Submitting petitions and indicating their intention to seek a seat on the school board were Kathleen Allen, Jeffrey Carson, John Dunn, Samuel Sugar and Tschudy.

Oswego Police were dispatched to a menacing complaint early one April morning.

The complainant reported that a woman had displayed a knife and was acting in a threatening manner.

The woman had reportedly retreated and barricaded herself inside her apartment.

Upon arrival, officers attempted contact her. Although she wouldn’t communicate with officers, it was obvious to police that she was still inside.

Officers continued their attempts to communicate with the female and at about 7:25 p.m. police were able to establish communication. She was then taken into custody without any further incident.

Based on the officer’s assessment at the scene, the female was transported to Oswego Hospital for a mental health evaluation.
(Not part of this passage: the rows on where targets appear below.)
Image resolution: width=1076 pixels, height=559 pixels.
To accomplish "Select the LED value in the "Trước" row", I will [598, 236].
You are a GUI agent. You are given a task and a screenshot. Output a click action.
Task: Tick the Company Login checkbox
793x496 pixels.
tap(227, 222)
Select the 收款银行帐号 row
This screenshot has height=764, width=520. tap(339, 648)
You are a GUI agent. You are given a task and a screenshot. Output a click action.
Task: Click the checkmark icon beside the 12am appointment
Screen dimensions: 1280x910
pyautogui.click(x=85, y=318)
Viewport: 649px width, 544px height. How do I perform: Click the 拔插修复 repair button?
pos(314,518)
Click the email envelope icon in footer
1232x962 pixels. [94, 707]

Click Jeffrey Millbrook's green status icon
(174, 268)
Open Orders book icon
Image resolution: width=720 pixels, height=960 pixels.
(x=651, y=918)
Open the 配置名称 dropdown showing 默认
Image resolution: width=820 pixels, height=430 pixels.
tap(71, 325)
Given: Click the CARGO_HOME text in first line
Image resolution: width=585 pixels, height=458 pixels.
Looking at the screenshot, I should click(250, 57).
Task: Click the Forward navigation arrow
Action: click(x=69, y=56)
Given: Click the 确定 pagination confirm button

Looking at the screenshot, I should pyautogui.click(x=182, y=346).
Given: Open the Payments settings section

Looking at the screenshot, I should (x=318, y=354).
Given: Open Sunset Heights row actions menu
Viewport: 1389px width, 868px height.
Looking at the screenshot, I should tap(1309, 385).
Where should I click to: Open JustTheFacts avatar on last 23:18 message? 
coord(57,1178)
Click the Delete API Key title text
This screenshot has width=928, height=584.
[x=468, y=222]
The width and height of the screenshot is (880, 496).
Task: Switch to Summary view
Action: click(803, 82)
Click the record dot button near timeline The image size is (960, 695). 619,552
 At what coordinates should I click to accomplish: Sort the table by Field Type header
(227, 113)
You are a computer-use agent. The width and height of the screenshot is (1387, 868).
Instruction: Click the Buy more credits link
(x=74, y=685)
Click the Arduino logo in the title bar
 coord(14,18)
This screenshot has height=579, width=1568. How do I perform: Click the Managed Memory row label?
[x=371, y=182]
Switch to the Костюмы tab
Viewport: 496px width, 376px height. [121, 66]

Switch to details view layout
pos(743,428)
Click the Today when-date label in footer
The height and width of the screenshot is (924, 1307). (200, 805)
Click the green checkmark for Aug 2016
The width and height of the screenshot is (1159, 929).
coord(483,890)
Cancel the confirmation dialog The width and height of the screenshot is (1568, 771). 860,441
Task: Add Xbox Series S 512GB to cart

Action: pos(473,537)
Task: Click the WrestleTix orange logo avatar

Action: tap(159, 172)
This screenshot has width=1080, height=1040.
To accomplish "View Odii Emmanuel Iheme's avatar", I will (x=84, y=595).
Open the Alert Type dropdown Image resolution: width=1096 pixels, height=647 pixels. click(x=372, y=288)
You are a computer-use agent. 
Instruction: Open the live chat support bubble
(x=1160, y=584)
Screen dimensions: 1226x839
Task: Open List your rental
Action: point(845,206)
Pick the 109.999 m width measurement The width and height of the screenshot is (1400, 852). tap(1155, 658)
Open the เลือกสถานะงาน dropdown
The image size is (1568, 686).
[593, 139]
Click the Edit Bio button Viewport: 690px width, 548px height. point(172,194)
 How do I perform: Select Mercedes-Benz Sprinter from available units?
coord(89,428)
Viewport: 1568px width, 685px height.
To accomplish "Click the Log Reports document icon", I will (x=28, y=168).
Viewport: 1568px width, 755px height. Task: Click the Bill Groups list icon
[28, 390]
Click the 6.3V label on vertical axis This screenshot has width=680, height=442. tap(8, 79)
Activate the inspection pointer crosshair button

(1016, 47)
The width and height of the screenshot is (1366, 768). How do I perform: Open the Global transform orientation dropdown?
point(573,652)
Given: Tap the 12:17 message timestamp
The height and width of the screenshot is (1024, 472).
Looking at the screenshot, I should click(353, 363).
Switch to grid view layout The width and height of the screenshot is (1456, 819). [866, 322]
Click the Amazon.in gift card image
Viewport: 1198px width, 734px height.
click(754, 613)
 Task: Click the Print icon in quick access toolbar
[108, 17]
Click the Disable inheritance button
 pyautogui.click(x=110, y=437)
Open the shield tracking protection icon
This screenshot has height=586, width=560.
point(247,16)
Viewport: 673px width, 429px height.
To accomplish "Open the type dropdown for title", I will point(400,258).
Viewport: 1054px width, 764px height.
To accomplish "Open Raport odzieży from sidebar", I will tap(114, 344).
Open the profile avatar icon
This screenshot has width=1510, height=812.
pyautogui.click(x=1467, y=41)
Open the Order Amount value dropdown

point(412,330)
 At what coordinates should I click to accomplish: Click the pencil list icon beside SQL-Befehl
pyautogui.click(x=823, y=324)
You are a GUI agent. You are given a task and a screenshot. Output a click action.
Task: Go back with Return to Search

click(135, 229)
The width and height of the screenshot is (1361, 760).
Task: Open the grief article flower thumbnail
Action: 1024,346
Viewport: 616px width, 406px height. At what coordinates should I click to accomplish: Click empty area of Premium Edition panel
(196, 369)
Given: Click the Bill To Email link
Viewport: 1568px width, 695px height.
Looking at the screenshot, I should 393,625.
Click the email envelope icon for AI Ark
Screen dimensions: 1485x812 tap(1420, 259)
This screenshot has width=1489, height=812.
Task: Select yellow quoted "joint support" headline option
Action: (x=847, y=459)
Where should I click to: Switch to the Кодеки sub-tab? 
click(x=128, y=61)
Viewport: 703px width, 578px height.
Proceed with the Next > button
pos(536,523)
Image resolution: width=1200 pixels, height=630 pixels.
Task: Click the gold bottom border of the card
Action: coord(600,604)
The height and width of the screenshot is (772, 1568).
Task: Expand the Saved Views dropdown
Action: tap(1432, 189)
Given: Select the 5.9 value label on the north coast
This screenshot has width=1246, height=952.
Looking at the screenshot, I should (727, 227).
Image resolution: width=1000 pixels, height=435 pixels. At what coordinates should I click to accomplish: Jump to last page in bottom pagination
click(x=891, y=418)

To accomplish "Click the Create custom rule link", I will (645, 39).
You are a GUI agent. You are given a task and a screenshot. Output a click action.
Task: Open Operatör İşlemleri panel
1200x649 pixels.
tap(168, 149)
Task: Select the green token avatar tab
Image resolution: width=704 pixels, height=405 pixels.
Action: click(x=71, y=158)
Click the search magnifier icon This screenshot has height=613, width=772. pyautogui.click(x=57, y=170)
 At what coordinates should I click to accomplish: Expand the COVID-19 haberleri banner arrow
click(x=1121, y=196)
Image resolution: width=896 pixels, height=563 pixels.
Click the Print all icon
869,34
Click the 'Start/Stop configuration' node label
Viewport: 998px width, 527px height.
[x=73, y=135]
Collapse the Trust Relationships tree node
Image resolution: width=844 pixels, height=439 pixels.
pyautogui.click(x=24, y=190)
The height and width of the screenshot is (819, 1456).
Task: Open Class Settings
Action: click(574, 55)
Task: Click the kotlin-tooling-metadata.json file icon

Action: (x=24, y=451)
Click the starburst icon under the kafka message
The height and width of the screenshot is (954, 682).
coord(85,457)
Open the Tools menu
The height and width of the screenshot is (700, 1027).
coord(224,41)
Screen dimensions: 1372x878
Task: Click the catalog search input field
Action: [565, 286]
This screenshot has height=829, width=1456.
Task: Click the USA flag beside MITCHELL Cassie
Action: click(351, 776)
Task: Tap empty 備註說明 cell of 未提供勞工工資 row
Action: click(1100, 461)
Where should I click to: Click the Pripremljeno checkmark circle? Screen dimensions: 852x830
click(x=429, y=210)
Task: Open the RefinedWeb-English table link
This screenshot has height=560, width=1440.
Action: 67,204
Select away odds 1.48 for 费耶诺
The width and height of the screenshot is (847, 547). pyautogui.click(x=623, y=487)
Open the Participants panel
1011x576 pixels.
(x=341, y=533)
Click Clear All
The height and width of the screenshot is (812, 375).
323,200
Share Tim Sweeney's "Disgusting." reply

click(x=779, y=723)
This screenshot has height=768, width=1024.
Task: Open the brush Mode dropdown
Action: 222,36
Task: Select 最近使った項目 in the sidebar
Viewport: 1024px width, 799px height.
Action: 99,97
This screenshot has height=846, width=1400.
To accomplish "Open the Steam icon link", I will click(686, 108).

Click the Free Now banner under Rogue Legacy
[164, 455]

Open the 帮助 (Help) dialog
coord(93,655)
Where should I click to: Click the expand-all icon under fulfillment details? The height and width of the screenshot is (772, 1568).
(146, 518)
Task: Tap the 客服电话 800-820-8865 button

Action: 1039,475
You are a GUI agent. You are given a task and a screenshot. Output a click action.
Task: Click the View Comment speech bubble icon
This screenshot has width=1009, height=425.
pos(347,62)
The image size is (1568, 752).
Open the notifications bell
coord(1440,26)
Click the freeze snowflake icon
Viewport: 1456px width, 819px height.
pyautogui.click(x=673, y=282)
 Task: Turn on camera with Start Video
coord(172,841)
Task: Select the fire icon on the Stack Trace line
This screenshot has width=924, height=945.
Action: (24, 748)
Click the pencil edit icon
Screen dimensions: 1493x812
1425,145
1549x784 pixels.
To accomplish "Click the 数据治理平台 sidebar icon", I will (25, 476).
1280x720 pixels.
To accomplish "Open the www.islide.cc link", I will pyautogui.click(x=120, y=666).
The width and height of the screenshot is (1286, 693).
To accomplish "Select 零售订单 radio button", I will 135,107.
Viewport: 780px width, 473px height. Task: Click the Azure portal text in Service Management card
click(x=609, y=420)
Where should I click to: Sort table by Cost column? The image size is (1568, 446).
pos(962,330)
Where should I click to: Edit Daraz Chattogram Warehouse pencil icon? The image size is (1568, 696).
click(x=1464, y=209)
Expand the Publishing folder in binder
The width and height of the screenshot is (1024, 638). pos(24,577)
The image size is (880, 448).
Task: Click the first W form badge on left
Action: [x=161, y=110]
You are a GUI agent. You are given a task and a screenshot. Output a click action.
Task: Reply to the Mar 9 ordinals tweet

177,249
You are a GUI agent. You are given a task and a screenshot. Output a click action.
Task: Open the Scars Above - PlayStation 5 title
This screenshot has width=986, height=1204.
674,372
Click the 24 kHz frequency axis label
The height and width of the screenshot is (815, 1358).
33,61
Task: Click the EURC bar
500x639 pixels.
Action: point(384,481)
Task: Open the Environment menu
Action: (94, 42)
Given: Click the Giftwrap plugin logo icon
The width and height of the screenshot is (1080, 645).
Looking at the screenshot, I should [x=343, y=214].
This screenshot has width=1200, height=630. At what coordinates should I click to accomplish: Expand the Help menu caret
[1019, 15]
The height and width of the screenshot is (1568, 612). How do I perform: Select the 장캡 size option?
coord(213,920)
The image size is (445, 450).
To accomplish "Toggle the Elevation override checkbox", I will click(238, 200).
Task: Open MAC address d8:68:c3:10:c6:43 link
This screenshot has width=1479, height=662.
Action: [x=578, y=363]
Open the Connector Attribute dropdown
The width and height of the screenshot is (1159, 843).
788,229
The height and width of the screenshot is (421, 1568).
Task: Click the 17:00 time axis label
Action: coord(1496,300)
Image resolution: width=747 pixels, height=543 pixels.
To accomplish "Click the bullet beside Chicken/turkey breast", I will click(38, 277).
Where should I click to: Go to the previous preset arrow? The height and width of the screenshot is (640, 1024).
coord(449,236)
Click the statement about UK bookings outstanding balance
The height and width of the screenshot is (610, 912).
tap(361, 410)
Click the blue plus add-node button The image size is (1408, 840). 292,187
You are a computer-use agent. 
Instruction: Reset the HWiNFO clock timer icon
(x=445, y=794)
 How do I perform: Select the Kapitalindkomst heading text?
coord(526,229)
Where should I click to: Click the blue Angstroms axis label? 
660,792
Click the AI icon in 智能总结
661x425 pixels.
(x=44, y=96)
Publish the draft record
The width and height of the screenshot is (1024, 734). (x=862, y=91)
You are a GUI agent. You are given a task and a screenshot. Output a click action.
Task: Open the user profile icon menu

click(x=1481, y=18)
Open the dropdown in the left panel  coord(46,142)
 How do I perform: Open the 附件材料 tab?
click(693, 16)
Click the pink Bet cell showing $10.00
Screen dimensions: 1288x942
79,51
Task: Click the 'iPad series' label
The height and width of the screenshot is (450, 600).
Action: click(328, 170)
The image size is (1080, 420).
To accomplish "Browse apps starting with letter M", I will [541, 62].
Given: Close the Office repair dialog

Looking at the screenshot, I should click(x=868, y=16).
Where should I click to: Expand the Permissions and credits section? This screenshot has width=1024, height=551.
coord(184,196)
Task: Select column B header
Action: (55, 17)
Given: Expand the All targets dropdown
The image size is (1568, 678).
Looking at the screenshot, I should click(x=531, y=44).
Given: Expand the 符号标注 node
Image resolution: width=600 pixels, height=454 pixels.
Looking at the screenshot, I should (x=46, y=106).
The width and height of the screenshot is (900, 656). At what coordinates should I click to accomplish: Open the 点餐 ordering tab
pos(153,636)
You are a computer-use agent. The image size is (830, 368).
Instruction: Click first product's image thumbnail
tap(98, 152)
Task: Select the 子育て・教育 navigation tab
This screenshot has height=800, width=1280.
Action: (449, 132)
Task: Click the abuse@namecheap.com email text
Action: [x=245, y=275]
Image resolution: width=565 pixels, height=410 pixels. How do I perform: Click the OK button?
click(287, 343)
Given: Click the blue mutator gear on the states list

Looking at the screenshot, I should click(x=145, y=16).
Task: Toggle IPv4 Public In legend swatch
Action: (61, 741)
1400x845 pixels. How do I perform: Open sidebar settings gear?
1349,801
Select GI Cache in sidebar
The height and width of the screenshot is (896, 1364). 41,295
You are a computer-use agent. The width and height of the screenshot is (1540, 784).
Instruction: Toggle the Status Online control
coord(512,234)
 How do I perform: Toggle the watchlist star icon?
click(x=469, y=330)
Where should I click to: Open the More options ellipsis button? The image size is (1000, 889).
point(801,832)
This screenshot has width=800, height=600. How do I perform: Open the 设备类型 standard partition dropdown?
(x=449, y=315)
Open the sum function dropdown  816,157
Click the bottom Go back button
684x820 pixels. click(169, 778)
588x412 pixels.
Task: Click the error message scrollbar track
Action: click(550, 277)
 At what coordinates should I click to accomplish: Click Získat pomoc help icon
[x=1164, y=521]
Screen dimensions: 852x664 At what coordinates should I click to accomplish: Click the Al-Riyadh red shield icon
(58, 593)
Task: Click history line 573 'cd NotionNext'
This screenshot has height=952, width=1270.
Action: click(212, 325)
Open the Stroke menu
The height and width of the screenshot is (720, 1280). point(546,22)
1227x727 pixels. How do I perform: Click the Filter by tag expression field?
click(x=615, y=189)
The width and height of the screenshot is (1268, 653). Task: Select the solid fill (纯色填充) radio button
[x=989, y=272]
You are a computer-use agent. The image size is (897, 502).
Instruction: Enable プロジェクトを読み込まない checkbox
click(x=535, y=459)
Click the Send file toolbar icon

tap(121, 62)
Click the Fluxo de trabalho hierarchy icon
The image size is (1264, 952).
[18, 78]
No criminal charges were filed.

Also in April, city police wrapped up the lengthy investigation into the death of an eastside woman.

As a result of the investigation, it was determined that on March 14, at about 12:30 a.m., the woman was walking on Mercer Street when a man operating a 1997 Chevy pickup truck, backed out of his driveway and struck her; the collision resulted in severe head trauma causing her death.

Due to the time of night, lighting, weather and geographic conditions the driver didn’t realize, at the time, that he had struck anyone. Approximately 20 minutes later, when he returned to his residence, he discovered the victim in his driveway and immediately reported the incident to 911.

There were no criminal charges filed.

At the end of April, the city hosted an informational meeting among city officials, Harborfest representatives and the general public to discuss plans to once again locate the festival’s midway at the marina parking lot north of Lake Street.

The meeting was facilitated by Connie Cosemento, the First Ward’s councilor.

Up until 2009, the midway was located on the east side of the river, at the Port Authority. However, the Port began an expansion project in 2009 that facilitated finding a new home for the midway.

After much debate and vocal opposition, the midway was moved into the parking lot.

Residents of the area complained that the noise and lights from the rides and amusements coupled with the noise from the crowds would be major problems. They also said the smell of the motors for all the rides would be unbearable.

According to Harborfest officials and Oswego Police, things went rather smoothly last year with no major problems.

The midway was held on Lake Street for the second year.